Bridging technologies provide the mechanism that do the actual handling of frames between channels. They provide capability information, codec information, and preference value to assist the bridging core in choosing a bridging technology when creating a bridge. Different bridges may use different bridging technologies based on needs but once chosen they all operate under the same premise; they receive frames and send frames.
Bridges are a combination of bridging technology, channels, and features. A developer creates a new bridge based on what they are currently expecting to do with it or what they will do with it in the future. The bridging core determines what available bridging technology will best fit the requirements and creates a new bridge. Once created, channels can be added to the bridge in a blocking or non-blocking fashion.

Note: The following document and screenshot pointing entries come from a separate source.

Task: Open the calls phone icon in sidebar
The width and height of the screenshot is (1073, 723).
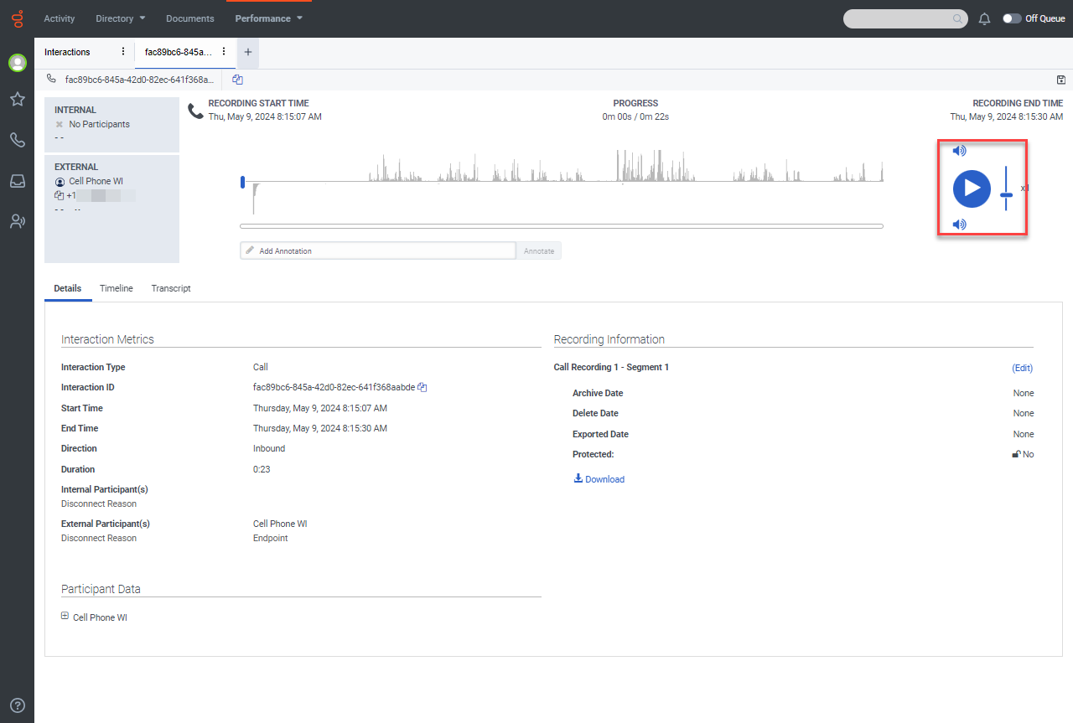Action: point(17,140)
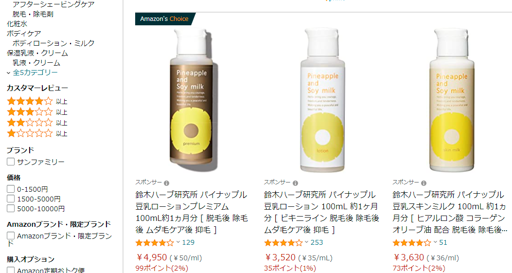Filter by two stars and up rating

coord(37,123)
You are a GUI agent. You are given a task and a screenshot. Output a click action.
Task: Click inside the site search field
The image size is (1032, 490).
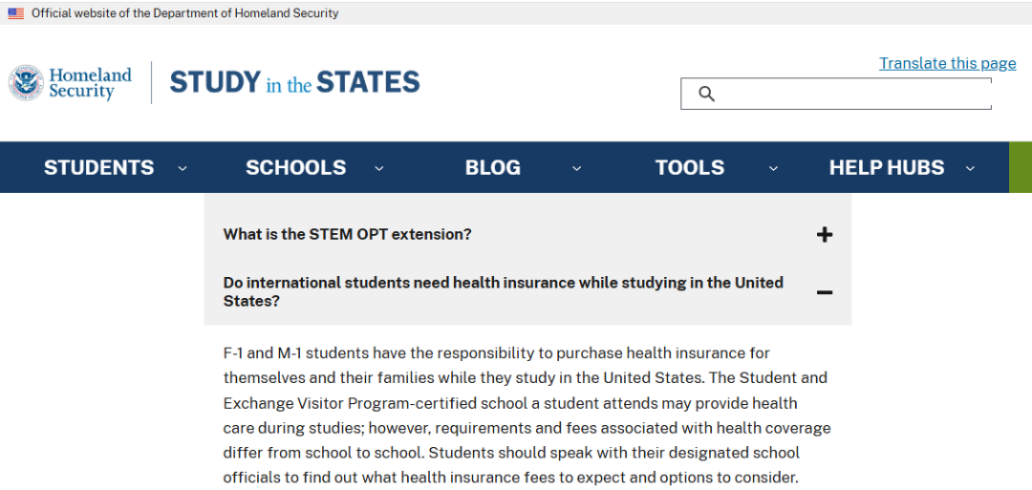coord(850,94)
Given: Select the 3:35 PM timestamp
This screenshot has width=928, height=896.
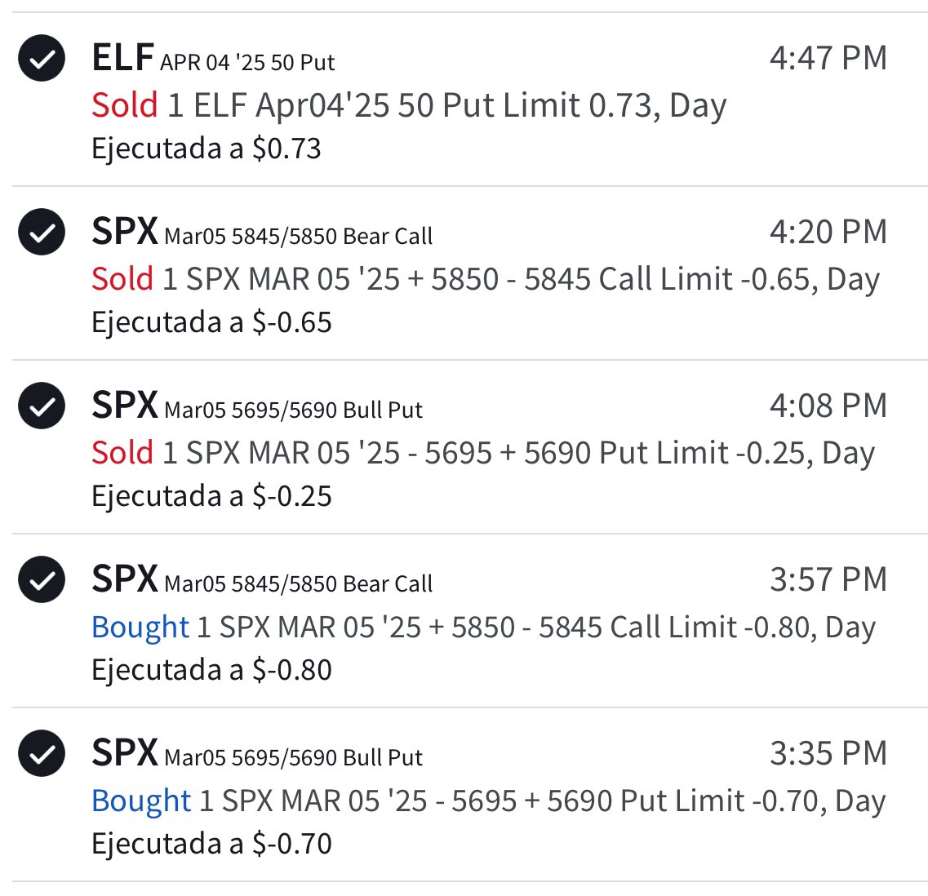Looking at the screenshot, I should (x=828, y=753).
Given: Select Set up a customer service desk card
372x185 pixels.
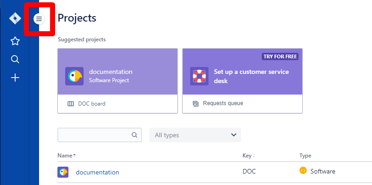Looking at the screenshot, I should pos(252,76).
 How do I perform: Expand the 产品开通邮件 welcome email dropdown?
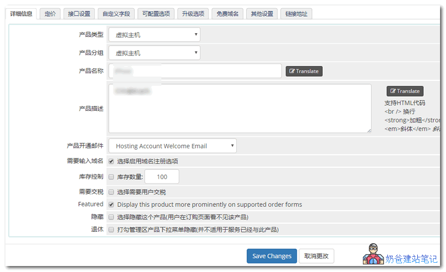[172, 146]
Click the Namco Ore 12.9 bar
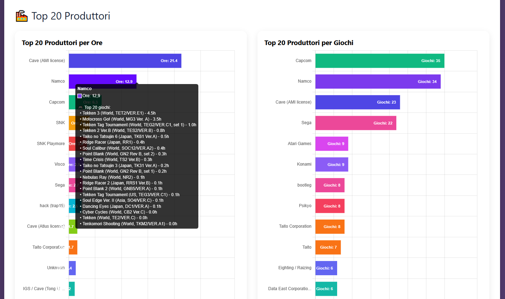 click(103, 81)
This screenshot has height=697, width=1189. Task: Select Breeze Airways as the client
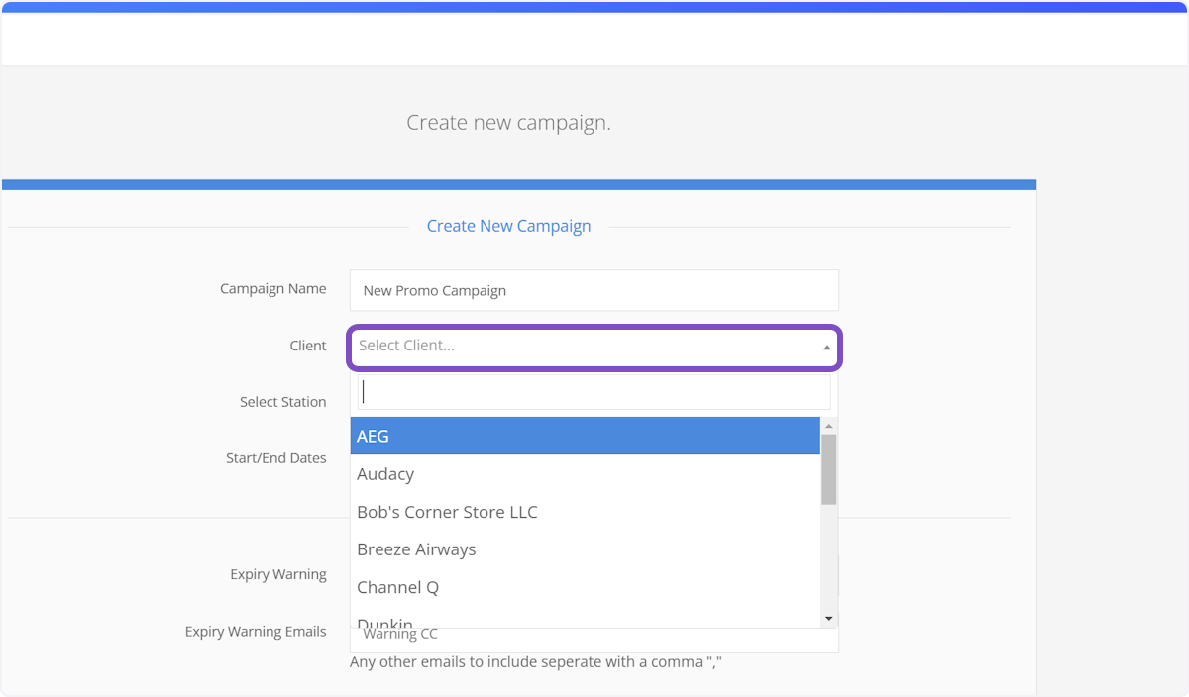[x=585, y=549]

Features are such things as channel muting or DTMF based features such as attended transfer, blind transfer, and hangup. Feature information must be set at the most granular level, on the channel. While you can use features on a global scope the presence of a feature structure on the channel will override the global scope. An example would be having the bridge muted at global scope and attended transfer enabled on a channel. Since the channel itself is not muted it would be able to speak.
Feature hooks allow a developer to tell the bridging core that when a DTMF string is received from a channel a callback should be called in their application. For example, a conference bridge application may want to provide an IVR to control various settings on the conference bridge. This can be accomplished by attaching a feature hook that calls an IVR function when a DTMF string is entered.